THE GIFT OF THE SON OF GOD


THE SOLEMNITY OF CHRISTMAS

Isa 52:7-10; Ps 98:1-6; Heb 1:1-6; Jn 1:1-18

The Son of God has been given to Us

Our reflection is on the readings of the Mass of the day. We celebrate the mystery of mysteries today, the human birth of our Lord Jesus Christ. We consider the wonder of God’s love for us men, which made him take our human nature and be born like one of us. The plan and purposes of God can never be thwarted by evil. His divine plan for us, from the beginning, is to have us dwell with him eternally. When our sinful choice made it impossible for us to dwell with God, He extended his plan to accommodate the Incarnation of his Son. The Incarnation of the Eternal Word is the greatest proof of God’s love for us, mortal men, whom he made in his image. Love unites the lover to the beloved inseparably. God’s love for us could not let him remain in heaven while we languish and waste in the darkness of sin and evil in this valley of tears. The Eternal Word, through whom the Father made all things, to whom it belongs to redeem the corrupted creatures, adorns our mortal flesh to seek us out and bring us home to the Father. Thus, the thought and contemplation of this loving act of God for our salvation and glory fills our minds with the fire of divine love.

The prophet Isaiah foretold this event as the greatest good news for us men. The Good News is about God returning to his people. “How beautiful on the mountains, are the feet of one who brings good news, who heralds peace, brings happiness, proclaims salvation, and tells Zion, ‘Your God is king!’” The good tidings are not only that God is our king, but they are more than that. It is about God’s presence among his people. We have seen God face to face and did not die. “Listen! Your watchmen raise their voices, they shout for joy together, for they see the Lord face to face, as he returns to Zion.” The City of God was desolate and empty of men before, because we abandoned the face of God in pursuit of creatures. God allowed us to experience the emptiness of creatures without their God and creator; to experience death, which is a result of turning our gaze from God to creatures. But he did not totally abandon us, for his divine love for us still followed us to the region of death to save and restore us to his company and communion. “Break into shouts of joy together, you ruins of Jerusalem; for the Lord is consoling his people, redeeming Jerusalem.” Jerusalem thus visited is constituted of all the redeemed from all the nations and peoples. According to Isaiah: “The Lord bares his holy arm in the sight of all the nations, and all the ends of the earth shall see the salvation of our God.” Everyone who believes the Good News of the Incarnation of the Son of God sees the salvation of God, sees God face to face in his person.

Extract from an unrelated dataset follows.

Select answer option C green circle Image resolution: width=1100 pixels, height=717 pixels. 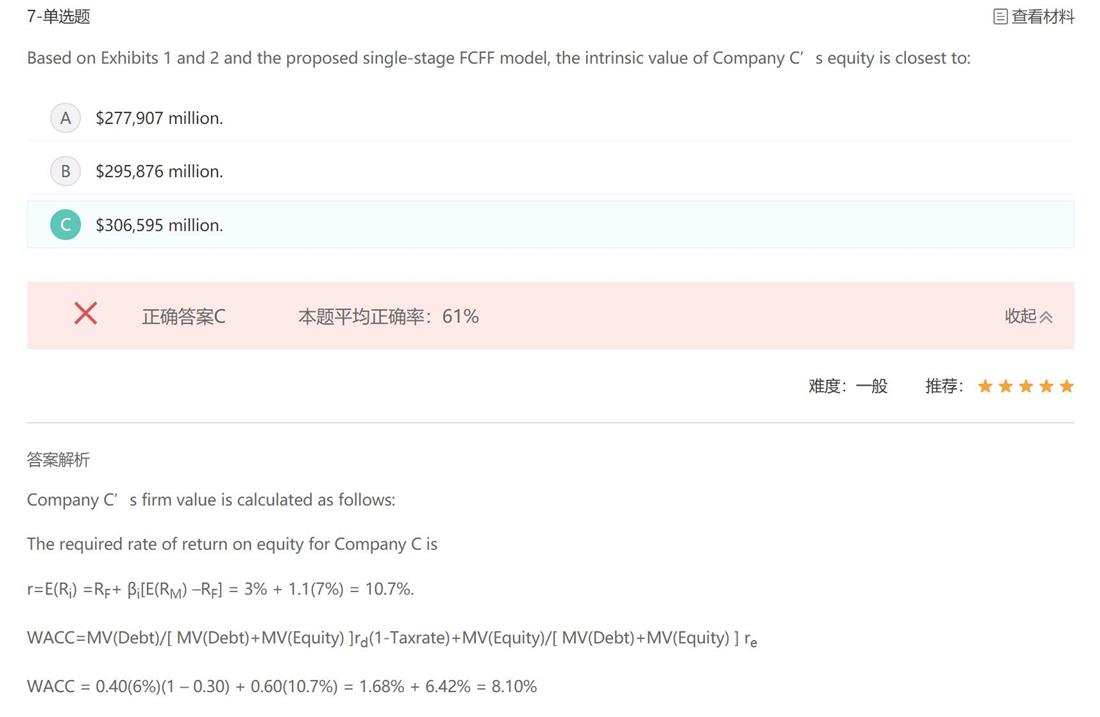pos(65,225)
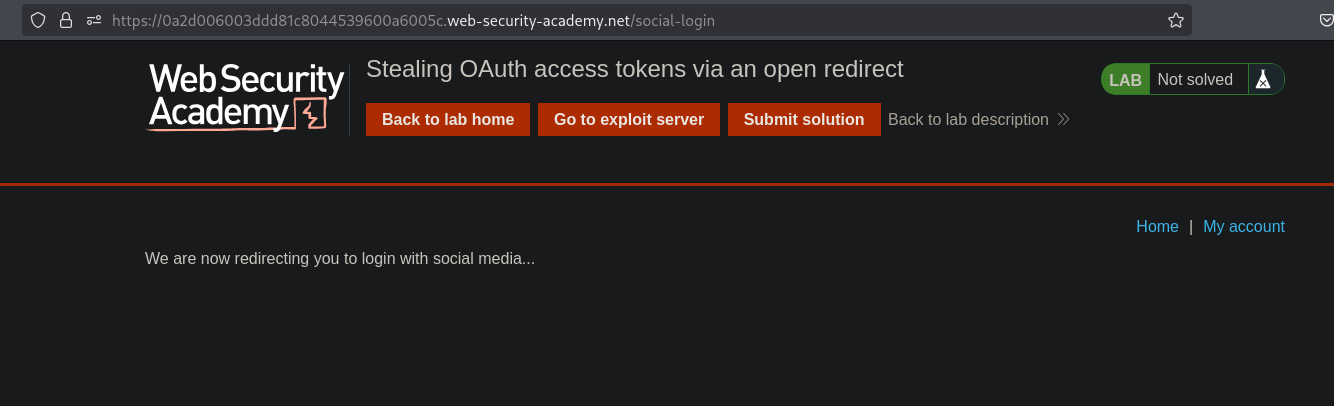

God has indeed revealed his salvation to all peoples, for he speaks now in the language of all men by taking to himself our common nature. In the singular act of appearing in our human form as a baby, he speaks the language of love, which is common to all peoples and nations. This is unlike his communication to the selected few and tribes, in which he used language and dialects unknown to all men. Hebrews testifies to this fact. “At various times in the past and in various different ways, God spoke to our ancestors through the prophets; but in our own time, the last days, he has spoken to us through his Son, the Son that he has appointed to inherit everything there is.” He is to inherit everything because everything came to be through him. He loved everything that came to be because they shared in his life and goodness. His love would not allow us to be wasted in sin. So, he came to redeem, purify, and restore us to his kingdom of light and truth. Love brings him visibly among us; He came to work on our damaged nature and restore its glory. “He is the radiant light of God’s glory and the perfect copy of his nature, sustaining the universe by his powerful command; and now that he has destroyed the defilement of sin, he has gone to take his place in heaven at the right hand of divine Majesty.” We must drink deep of his love so lavishly poured out for us in this mystery of his Incarnation, so that we may endure the purification work his presence among us would have on our nature, personally and collectively.

To help us truly grasp the nature of the divine love that brought us our Savior in our sinful human nature, Saint John clearly presents his divine state to us in the Gospel. “In the beginning was the Word: and the Word was with God and the Word was God. He was with God in the beginning. Through him all things came to be, not one thing had its being but through him. All that came to be had life in him and that life was the light of men, a light that shines in the dark, a light that darkness could not overpower.” The darkness that enveloped our nature when we sinned did not overcome the light of the Eternal Word because He is God from God and Light from Light. Since darkness only indicates the absence of light, darkness is dispersed at the approach of light. So, our sins and the darkness of our evil deeds are dispersed when we admit the presence of the Eternal Word in faith. This is the holiest of our days; ‘Come, you nations, worship the Lord. For today a great light has shone down upon us.’

Let us pray: O God, who wonderfully created the dignity of human nature and still more wonderfully restored it, grant, we pray, that we may share in the divinity of Christ, who humbled himself to share in our humanity. Who lives and reigns with you in the unity of the Holy Spirit, God, for ever and ever.